EXTRACT →

+ + + + +

I can’t believe it’s Saturday again already!  Our exchange student teen is off to France for a fortnight, so we’re breathing the air of liberté!

Taking a break from the current daily post challenge, here’s the next lineup of odd jobs:  Some can earn good money, such as being a Foley Artist for Hollywood, while others are as obscure as you can get, like being a fish sampler.

In doing the research for this article, I was shocked to find out just how prevalent fake Facebook accounts are; it says a lot about the superficiality of modern culture, and how much need there is to have our feet firmly planted in reality.  It is a known phenomenon that Generation Z (Millennials – enjoy this song by Micah Taylor) seems to get their own sense of worth online; but the number of likes, follows and subscribers should never reflect how much someone is worth, or valued; they need more of us to value them in real face-to-face time, or to express it via the virtual world in uplifting words of encouragement.

+ + + + +

EXERCISE PROMPT → In the post about odd jobs, where is the exchange student going, and for how long? The rows that follow aren't needed for this work.

Saved data entries
+ + + + +

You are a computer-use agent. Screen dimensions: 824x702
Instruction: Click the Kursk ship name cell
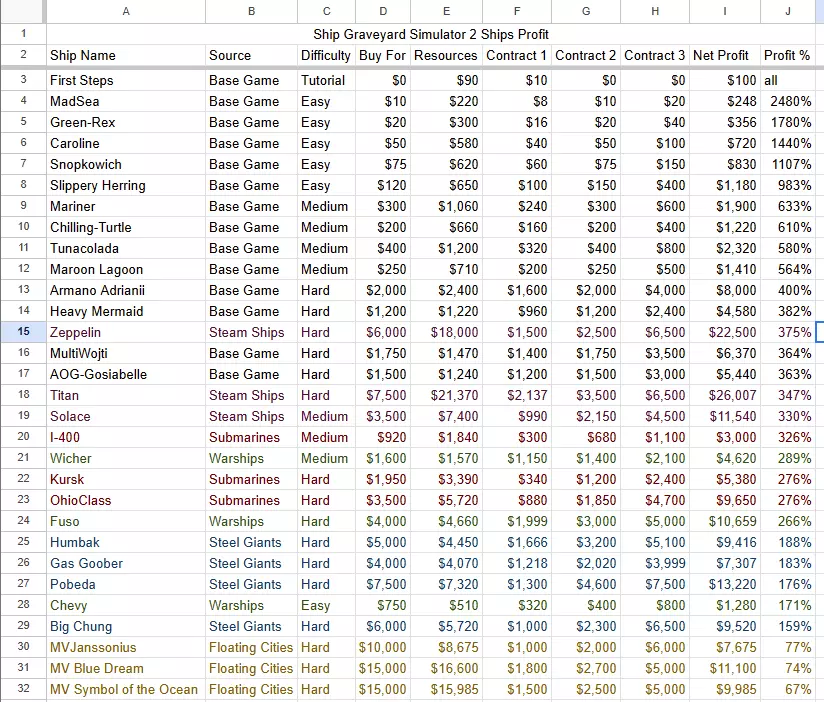point(126,479)
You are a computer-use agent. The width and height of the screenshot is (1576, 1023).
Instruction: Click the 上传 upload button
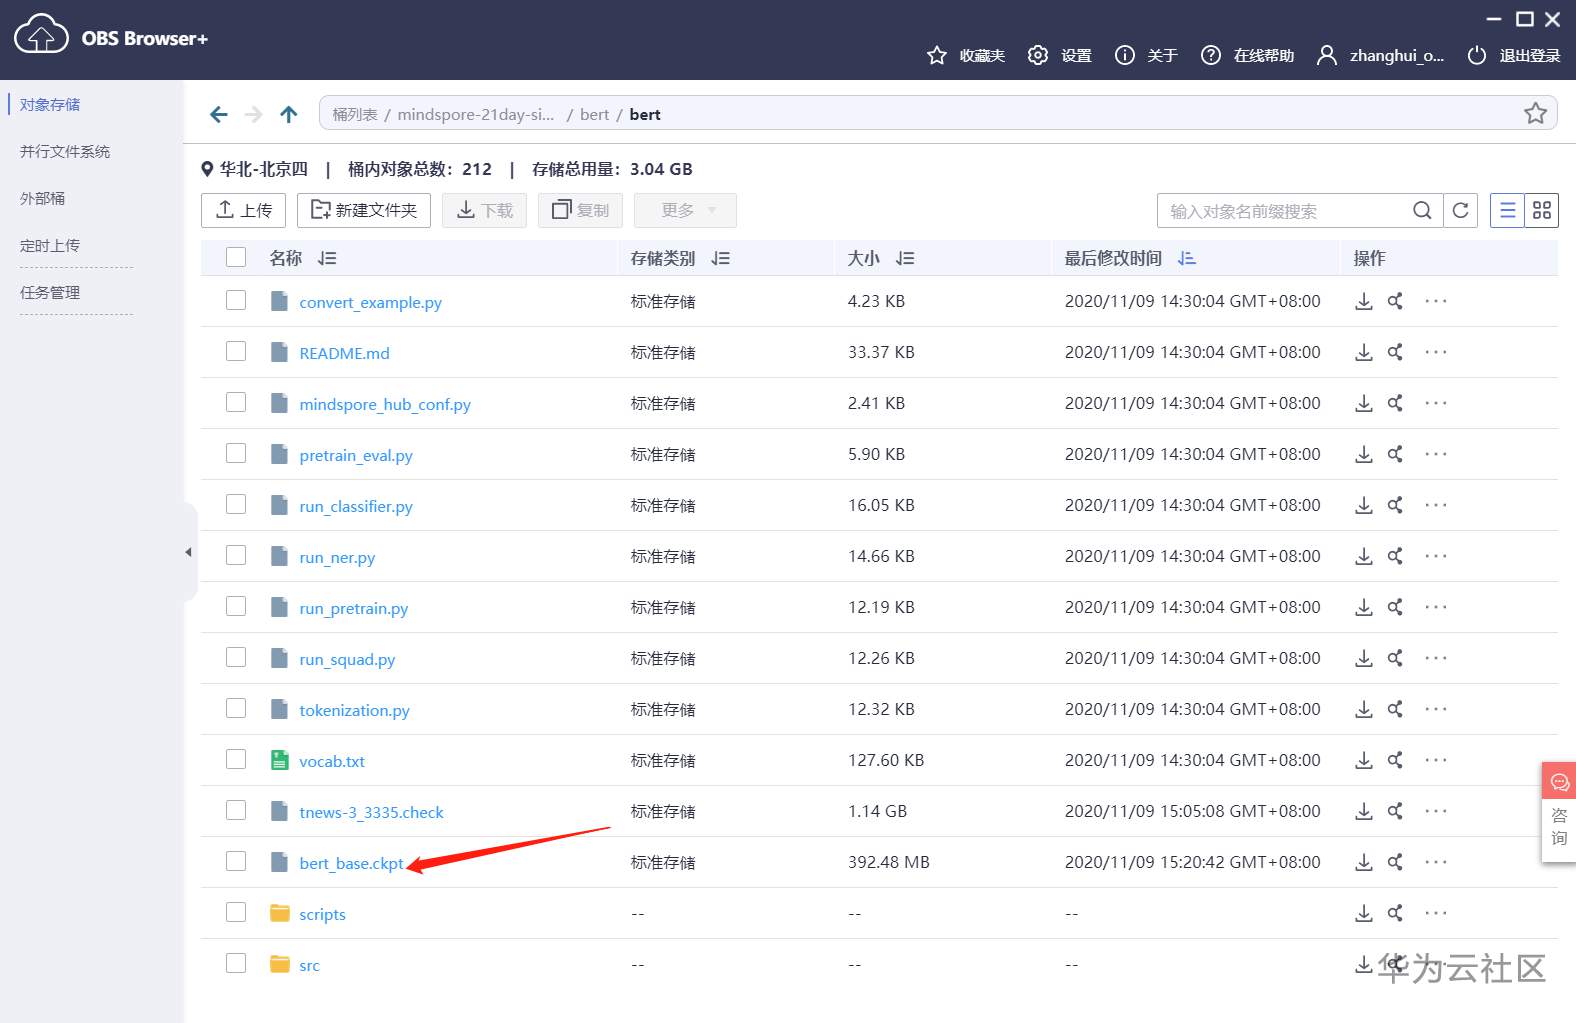[x=244, y=210]
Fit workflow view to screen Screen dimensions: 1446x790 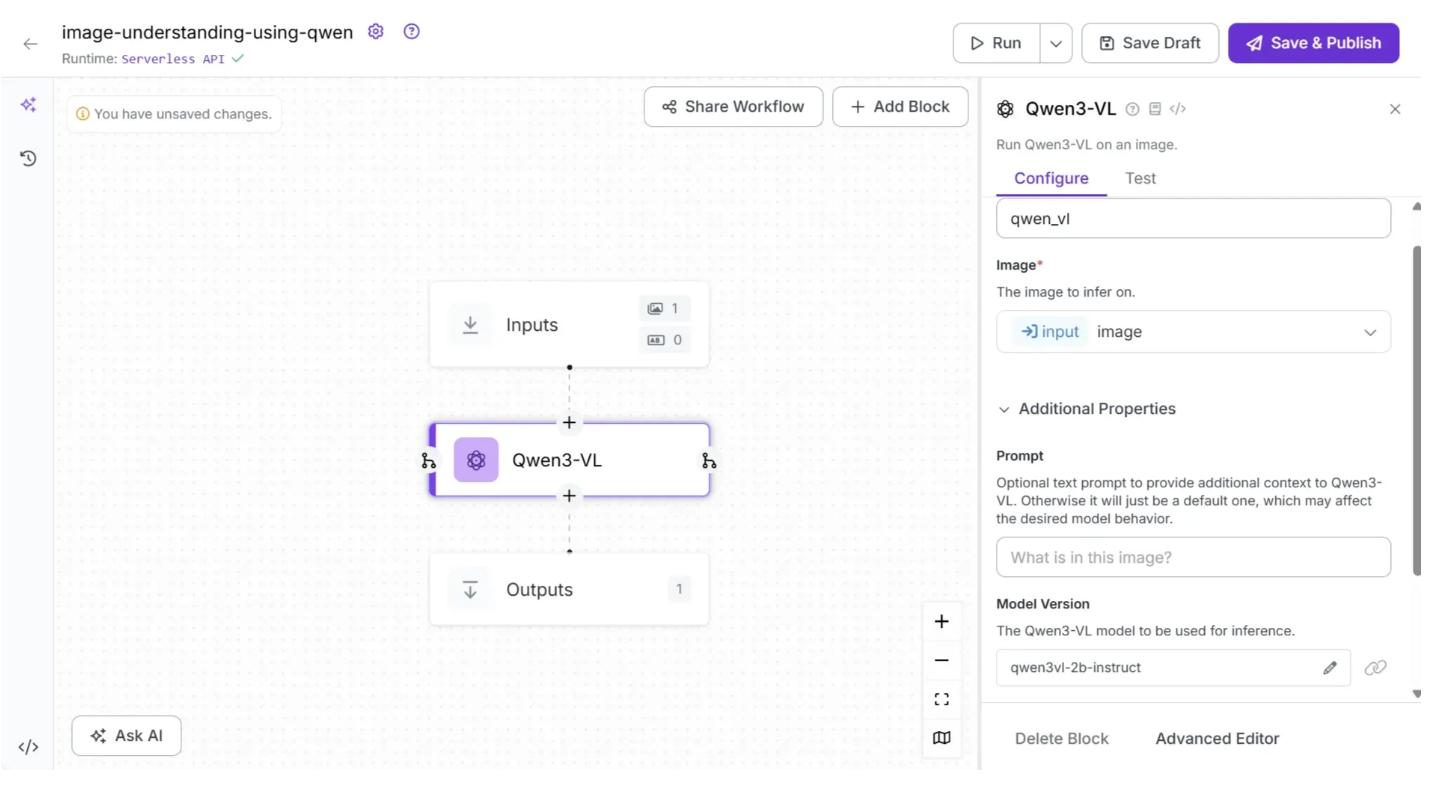coord(941,700)
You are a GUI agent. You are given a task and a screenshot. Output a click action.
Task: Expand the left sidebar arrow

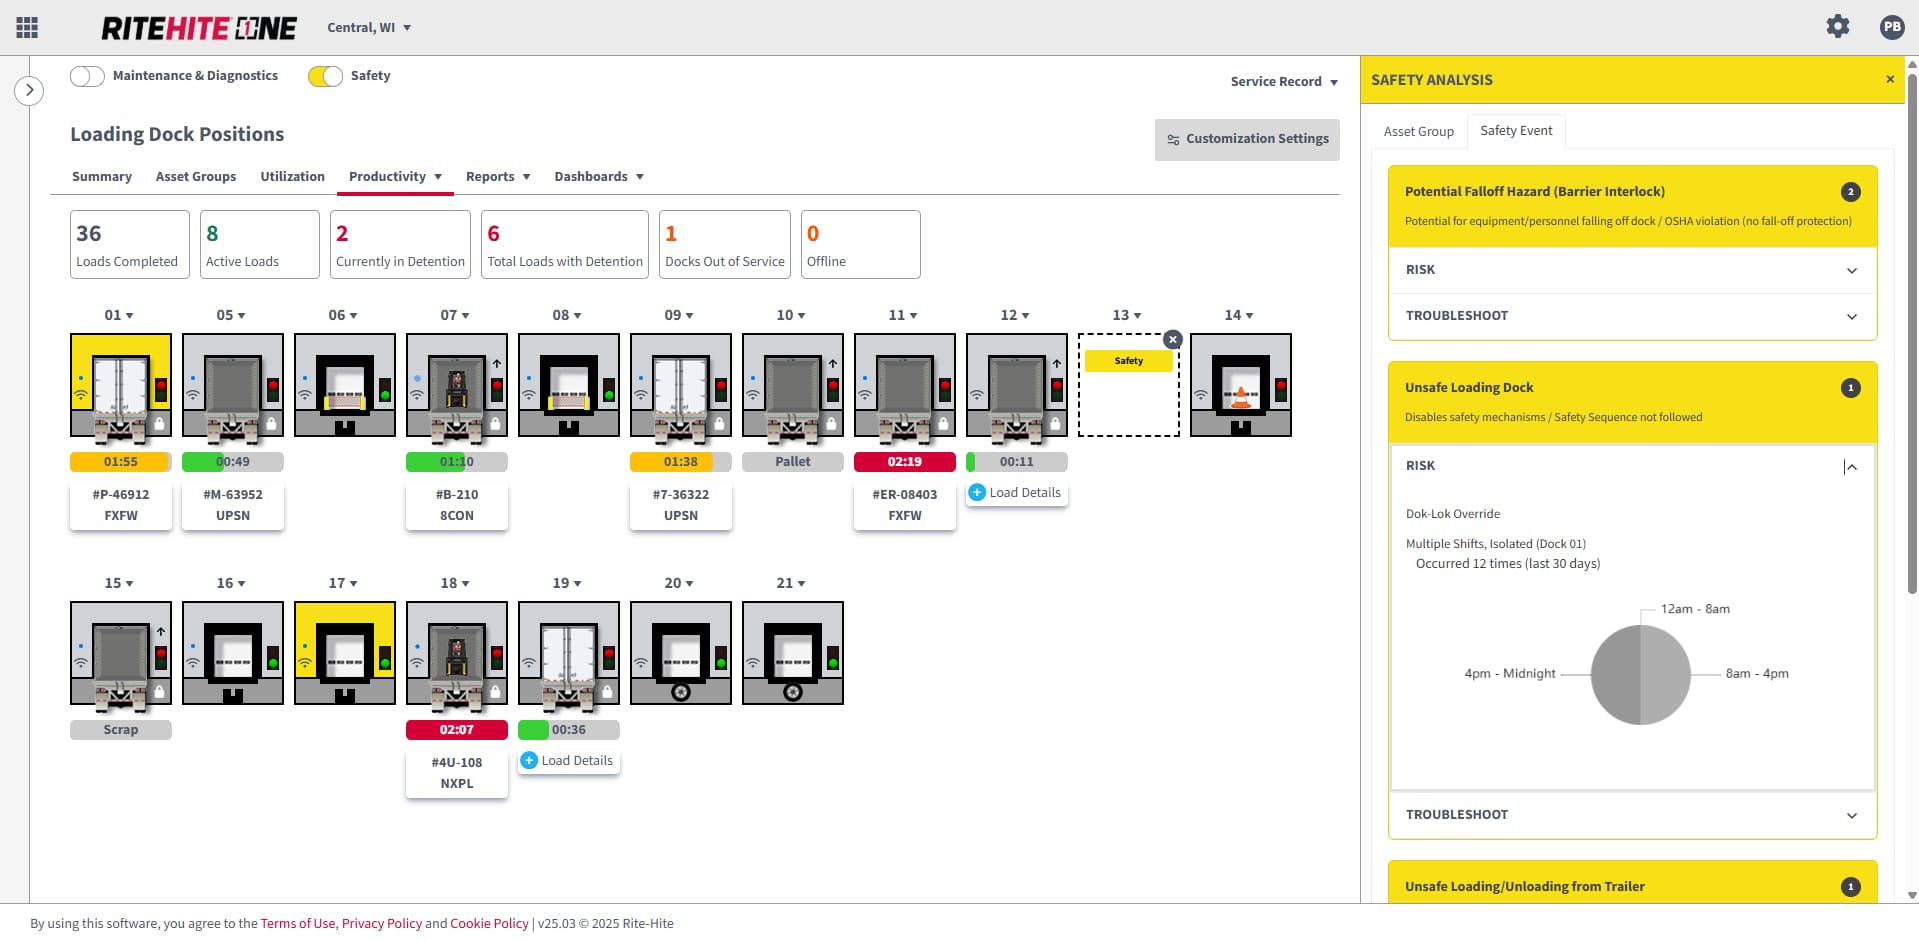click(x=29, y=90)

+ + + + +

OUTPUT FOR THIS TASK → To France for a fortnight.